## TEXTE FOURNI
* * * * * * * * *

De même, deux contribuables qui ont passé entre eux, à la même date, un contrat d'association ni publié ni enregistré et un contrat de travail doivent être regardés comme exploitant l'entreprise en société de fait si les bénéfices sont pratiquement répartis conformément au contrat d'association et si le prétendu salarié a reçu les pouvoirs nécessaires pour agir au nom de son associé (CE, arrêt du 19 mai 1947, req. n° 72350).
Le conseil d'État a également jugé qu'il existe une société de fait entre un agent de change et un de ses employés ayant fondé un service d'opérations sur bons à court terme, lorsque ce dernier qui a pécuniairement contribué à l'installation du service susvisé en assure la direction et jouit d'une large initiative pour se livrer aux divers actes financiers que comporte sa gestion et que l'un et l'autre des intéressés participent, dans une proportion fixée à l'avance aux bénéfices et aux pertes de l'exploitation (CE, arrêt du 5 juillet 1954, req. n° 92353, RO p. 112).

* * * * * * * * *

## DONNÉES RECUEILLIES
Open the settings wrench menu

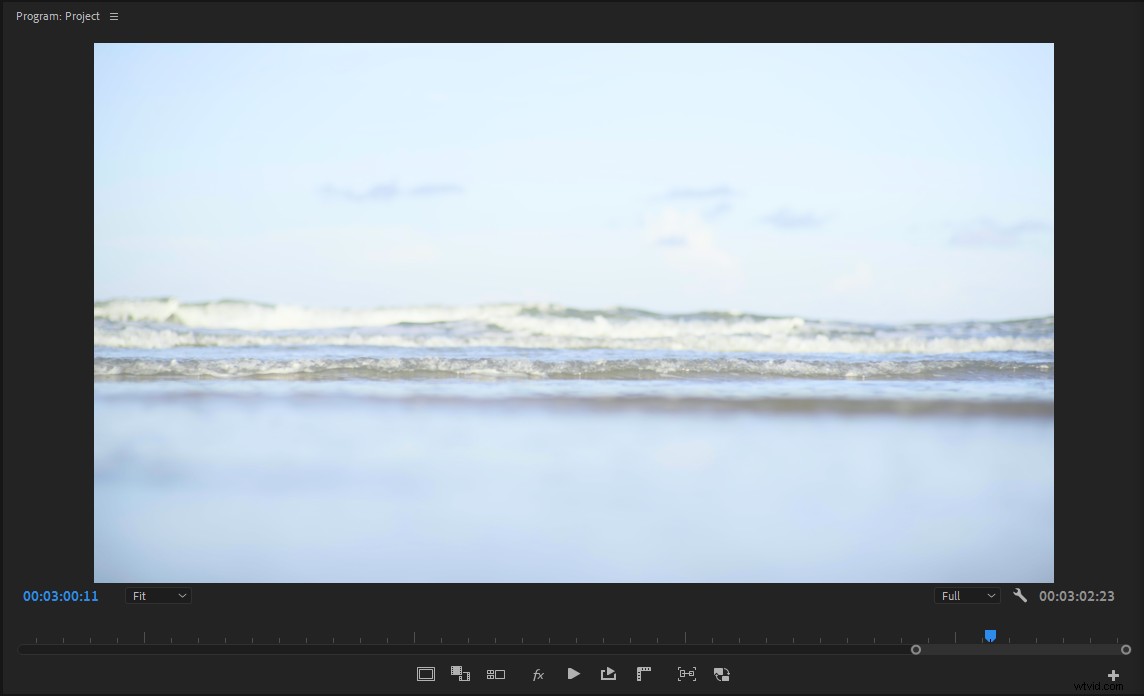point(1020,595)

* * * * * * * * *

## CONSIGNES
#1 D'après le texte fourni, à quelle date a été rendu l'arrêt du Conseil d'État portant sur l'agent de change et son employé ?
#2 Reformulez sous forme de liste le paragraphe du texte fourni qui commence par « Le conseil d'État a également jugé », en conservant ses faits essentiels.
#3 Transcrivez fidèlement le passage du texte fourni qui va de « Le conseil d'État » à « RO p. 112). ».

## RÉPONSES
#1 Le 5 juillet 1954.

#2
Le conseil d'État reconnaît une société de fait entre un agent de change et l'un de ses employés ayant fondé un service d'opérations sur bons à court terme, aux conditions suivantes :
- l'employé a contribué pécuniairement à l'installation du service ;
- il en assure la direction et jouit d'une large initiative pour les actes financiers de sa gestion ;
- les deux intéressés participent aux bénéfices et aux pertes de l'exploitation dans une proportion fixée à l'avance.

Référence : CE, arrêt du 5 juillet 1954, req. n° 92353, RO p. 112.

#3
Le conseil d'État a également jugé qu'il existe une société de fait entre un agent de change et un de ses employés ayant fondé un service d'opérations sur bons à court terme, lorsque ce dernier qui a pécuniairement contribué à l'installation du service susvisé en assure la direction et jouit d'une large initiative pour se livrer aux divers actes financiers que comporte sa gestion et que l'un et l'autre des intéressés participent, dans une proportion fixée à l'avance aux bénéfices et aux pertes de l'exploitation (CE, arrêt du 5 juillet 1954, req. n° 92353, RO p. 112).